■ **Work order**
For the records below, output each line exactly as it appears, from the first through the line with "Task: Click the API column header".

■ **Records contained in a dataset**
* * * * * * *

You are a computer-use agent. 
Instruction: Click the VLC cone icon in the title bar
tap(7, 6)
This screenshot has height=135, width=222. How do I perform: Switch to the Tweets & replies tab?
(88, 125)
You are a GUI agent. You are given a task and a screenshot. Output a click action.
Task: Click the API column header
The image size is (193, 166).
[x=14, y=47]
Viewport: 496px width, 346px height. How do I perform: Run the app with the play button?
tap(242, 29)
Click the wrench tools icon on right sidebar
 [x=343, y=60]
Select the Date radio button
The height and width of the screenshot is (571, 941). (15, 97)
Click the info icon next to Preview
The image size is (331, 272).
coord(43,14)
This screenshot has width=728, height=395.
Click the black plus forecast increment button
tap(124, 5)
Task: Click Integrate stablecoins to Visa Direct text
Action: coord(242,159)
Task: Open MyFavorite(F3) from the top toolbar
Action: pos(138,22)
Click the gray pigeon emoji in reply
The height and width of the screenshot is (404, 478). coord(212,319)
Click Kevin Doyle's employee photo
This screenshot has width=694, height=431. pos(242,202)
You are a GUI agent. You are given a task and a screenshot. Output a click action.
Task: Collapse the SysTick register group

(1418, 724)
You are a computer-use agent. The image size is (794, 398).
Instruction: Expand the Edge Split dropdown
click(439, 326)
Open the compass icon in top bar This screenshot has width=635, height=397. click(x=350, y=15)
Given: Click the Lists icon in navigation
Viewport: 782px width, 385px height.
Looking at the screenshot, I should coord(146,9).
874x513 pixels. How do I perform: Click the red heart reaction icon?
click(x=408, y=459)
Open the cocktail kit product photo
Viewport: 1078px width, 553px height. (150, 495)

* * * * * * *

■ **Worked solution**
You are a computer-use agent. 
Instruction: Click the VLC cone icon in the title bar
tap(7, 6)
This screenshot has height=135, width=222. How do I perform: Switch to the Tweets & replies tab?
(88, 125)
You are a GUI agent. You are given a task and a screenshot. Output a click action.
Task: Click the API column header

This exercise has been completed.